Glossary Guides

What Is an AAAA Record

Learn what an AAAA record is, how it maps hostnames to IPv6 addresses, and when AAAA records matter for websites and DNS.

By CheckDomainHealth Editorial Team Reviewed by Dionis Ceban Updated Jun 28, 2026 5 min read Beginner

Introduction

AAAA records are the IPv6 equivalent of A records. They tell DNS which IPv6 address should receive traffic for a hostname.

Many sites work fine with only A records, but if AAAA exists it must be correct — otherwise IPv6-enabled networks may prefer the wrong destination.

Quick answer

Quick answer

An AAAA record maps a hostname to an IPv6 address, similar to how an A record maps to IPv4. If AAAA points to the wrong server or your host does not support IPv6, some visitors may fail to reach your site.

What it means

AAAA (pronounced “quad A”) connects a domain name to a 128-bit IPv6 address. When both A and AAAA exist, clients may try IPv6 first depending on network settings.

  • Used when your server or CDN supports IPv6
  • Works alongside A records for dual-stack hosting
  • SSL validation and website access can fail if AAAA is wrong
  • Remove AAAA if your server does not listen on IPv6

Where you see this:

  • Dual-stack web hosting with IPv4 and IPv6
  • CDN or cloud providers that publish IPv6 endpoints
  • Modern networks where clients prefer IPv6 when available
Example
example.com.  300  IN  AAAA  2001:db8::10

Why this matters

Why this matters

An outdated AAAA record can send IPv6 users to the wrong server even when the A record is correct. That causes confusing migration problems where “the site works for some people but not others.”

How to check it

  1. Run DNS Lookup and check for AAAA answers.
  2. Compare the IPv6 address with your hosting or CDN documentation.
  3. Test from an IPv6-capable network if possible.
  4. Run dig +short example.com AAAA from the command line.
  5. If IPv6 is unused, confirm whether an old AAAA record should be removed.

Look up AAAA records

Use DNS Lookup to see whether a domain publishes IPv6 addresses and where they point.

Run DNS Lookup →

Common mistakes

AAAA still points to old server

High

IPv6 traffic reaches a previous host after migration.

Next step: Update or delete the AAAA record at authoritative DNS.

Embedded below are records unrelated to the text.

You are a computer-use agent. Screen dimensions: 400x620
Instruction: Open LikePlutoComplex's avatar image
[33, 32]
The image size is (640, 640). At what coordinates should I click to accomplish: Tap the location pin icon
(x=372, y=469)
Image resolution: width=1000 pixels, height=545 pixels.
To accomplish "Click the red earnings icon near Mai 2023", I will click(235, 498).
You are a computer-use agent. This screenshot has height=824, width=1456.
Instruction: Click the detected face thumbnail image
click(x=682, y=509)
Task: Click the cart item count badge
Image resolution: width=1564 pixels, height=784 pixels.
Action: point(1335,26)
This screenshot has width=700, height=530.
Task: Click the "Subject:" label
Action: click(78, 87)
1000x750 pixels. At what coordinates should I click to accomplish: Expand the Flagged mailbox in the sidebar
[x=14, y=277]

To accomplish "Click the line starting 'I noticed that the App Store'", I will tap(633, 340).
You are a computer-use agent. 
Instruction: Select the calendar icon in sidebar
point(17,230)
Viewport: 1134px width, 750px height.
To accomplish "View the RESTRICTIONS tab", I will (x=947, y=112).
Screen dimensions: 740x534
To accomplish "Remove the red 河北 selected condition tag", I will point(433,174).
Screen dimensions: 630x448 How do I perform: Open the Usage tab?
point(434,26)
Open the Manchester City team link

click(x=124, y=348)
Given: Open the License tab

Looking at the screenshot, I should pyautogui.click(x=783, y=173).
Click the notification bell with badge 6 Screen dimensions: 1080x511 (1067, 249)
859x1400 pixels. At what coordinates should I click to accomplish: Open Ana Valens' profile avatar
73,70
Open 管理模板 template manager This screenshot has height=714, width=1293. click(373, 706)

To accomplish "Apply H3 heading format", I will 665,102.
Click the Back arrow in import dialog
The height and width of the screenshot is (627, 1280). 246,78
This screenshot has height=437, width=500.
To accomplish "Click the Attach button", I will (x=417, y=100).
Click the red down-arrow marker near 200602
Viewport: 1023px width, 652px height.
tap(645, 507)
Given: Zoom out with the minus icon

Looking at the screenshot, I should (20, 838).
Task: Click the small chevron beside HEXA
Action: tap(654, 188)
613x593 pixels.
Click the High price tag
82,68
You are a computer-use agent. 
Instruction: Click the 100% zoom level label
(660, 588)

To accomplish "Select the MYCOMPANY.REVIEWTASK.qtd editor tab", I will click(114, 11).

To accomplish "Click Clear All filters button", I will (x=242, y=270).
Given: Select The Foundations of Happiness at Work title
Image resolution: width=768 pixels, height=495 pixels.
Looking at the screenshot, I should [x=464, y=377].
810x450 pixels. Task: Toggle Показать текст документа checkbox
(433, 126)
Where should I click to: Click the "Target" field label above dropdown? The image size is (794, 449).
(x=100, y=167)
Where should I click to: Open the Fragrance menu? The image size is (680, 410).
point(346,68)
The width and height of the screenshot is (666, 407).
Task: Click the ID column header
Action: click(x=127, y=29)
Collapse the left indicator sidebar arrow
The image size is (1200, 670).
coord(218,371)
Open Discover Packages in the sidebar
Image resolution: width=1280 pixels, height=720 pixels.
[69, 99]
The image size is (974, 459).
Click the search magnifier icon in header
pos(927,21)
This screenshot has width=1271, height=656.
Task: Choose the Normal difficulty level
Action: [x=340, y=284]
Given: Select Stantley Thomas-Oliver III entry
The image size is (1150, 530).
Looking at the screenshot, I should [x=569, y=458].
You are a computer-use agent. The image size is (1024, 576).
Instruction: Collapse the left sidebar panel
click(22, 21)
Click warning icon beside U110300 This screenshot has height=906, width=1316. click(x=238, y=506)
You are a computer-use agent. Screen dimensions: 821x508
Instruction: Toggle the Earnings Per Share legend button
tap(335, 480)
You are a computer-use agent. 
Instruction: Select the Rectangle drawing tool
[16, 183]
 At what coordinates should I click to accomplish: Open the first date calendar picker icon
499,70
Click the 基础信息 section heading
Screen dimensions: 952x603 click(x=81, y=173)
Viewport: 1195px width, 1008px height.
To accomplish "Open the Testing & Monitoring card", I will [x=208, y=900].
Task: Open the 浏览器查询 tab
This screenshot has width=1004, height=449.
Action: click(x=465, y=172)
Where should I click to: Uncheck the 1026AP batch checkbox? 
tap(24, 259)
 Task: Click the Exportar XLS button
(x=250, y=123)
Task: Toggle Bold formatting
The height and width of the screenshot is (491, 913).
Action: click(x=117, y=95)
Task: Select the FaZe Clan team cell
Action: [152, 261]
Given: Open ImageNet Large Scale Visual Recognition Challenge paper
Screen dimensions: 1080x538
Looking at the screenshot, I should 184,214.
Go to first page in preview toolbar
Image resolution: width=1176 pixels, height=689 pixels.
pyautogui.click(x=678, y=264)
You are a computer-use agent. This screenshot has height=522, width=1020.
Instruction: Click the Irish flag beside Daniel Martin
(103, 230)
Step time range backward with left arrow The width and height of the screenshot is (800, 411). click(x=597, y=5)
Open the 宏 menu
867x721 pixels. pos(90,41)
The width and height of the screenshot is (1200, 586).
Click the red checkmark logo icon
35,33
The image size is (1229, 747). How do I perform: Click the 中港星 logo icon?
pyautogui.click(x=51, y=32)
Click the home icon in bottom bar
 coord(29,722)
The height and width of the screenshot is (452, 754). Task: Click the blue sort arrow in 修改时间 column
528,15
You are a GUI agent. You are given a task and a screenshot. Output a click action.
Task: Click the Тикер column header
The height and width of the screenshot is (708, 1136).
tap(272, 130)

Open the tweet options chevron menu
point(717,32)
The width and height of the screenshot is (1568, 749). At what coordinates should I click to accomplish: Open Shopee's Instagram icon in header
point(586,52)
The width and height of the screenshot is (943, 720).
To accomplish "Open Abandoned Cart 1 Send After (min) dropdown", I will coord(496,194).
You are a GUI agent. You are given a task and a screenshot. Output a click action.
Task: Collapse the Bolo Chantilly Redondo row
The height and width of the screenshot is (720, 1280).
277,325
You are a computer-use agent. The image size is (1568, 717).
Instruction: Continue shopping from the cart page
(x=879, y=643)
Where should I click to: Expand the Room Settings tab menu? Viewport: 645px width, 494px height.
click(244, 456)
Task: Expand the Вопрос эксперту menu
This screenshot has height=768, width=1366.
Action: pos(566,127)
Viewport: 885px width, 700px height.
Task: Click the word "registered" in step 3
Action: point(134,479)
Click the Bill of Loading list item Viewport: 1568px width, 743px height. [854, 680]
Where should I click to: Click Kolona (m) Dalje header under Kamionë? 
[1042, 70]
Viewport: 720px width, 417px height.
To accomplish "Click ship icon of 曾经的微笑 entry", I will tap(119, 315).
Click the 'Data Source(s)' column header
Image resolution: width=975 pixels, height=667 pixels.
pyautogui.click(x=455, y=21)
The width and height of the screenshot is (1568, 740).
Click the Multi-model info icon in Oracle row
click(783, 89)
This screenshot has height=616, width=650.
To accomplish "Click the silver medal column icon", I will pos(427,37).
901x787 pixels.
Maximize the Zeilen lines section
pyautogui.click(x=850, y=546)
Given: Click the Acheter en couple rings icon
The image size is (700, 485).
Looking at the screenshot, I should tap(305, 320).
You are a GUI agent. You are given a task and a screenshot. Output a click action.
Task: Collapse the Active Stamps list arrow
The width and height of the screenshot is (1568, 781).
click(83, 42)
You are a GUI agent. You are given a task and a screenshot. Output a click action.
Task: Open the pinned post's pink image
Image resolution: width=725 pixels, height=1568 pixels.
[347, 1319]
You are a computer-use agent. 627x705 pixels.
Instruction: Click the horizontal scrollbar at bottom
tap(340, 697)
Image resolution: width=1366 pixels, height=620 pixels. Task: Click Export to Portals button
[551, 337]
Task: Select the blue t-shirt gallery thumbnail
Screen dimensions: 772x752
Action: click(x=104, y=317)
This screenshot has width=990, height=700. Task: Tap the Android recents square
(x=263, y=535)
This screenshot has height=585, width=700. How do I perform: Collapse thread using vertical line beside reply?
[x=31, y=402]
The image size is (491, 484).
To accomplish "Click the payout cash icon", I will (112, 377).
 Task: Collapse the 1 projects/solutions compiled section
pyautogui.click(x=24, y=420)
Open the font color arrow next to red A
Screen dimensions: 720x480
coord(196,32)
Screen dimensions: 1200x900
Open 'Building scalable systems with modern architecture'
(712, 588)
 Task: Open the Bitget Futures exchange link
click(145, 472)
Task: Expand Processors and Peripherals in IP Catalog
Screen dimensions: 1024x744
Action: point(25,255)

IPv6 not configured on web server

Medium

DNS publishes AAAA but the server does not accept IPv6 connections.

Next step: Enable IPv6 on the server or remove the AAAA record.

Only A record updated during migration

High

IPv4 users see the new site; IPv6 users may still see the old one.

Next step: Update A and AAAA together or remove unused AAAA.

CDN IPv6 mismatch

Medium

AAAA points to CDN while origin IPv6 differs or is disabled.

Next step: Align AAAA with your CDN or hosting provider instructions.

Example

AAAA record example
example.com.  300  IN  AAAA  2001:db8:85a3::8a2e:370:7334

Frequently asked questions

Do I need an AAAA record?

Only if your hosting or CDN supports IPv6 and you want IPv6 visitors to reach your site. Many domains use A records only.

What is the difference between A and AAAA?

A records use IPv4 addresses like 192.0.2.10. AAAA records use IPv6 addresses like 2001:db8::10.

Can AAAA break SSL or validation?

Yes. If AAAA points to the wrong host, certificate issuance or HTTPS access over IPv6 can fail.

Should I delete AAAA if I do not use IPv6?

Often yes, if the record points to an old or non-responsive server. Removing stale AAAA prevents split behavior between IPv4 and IPv6 clients.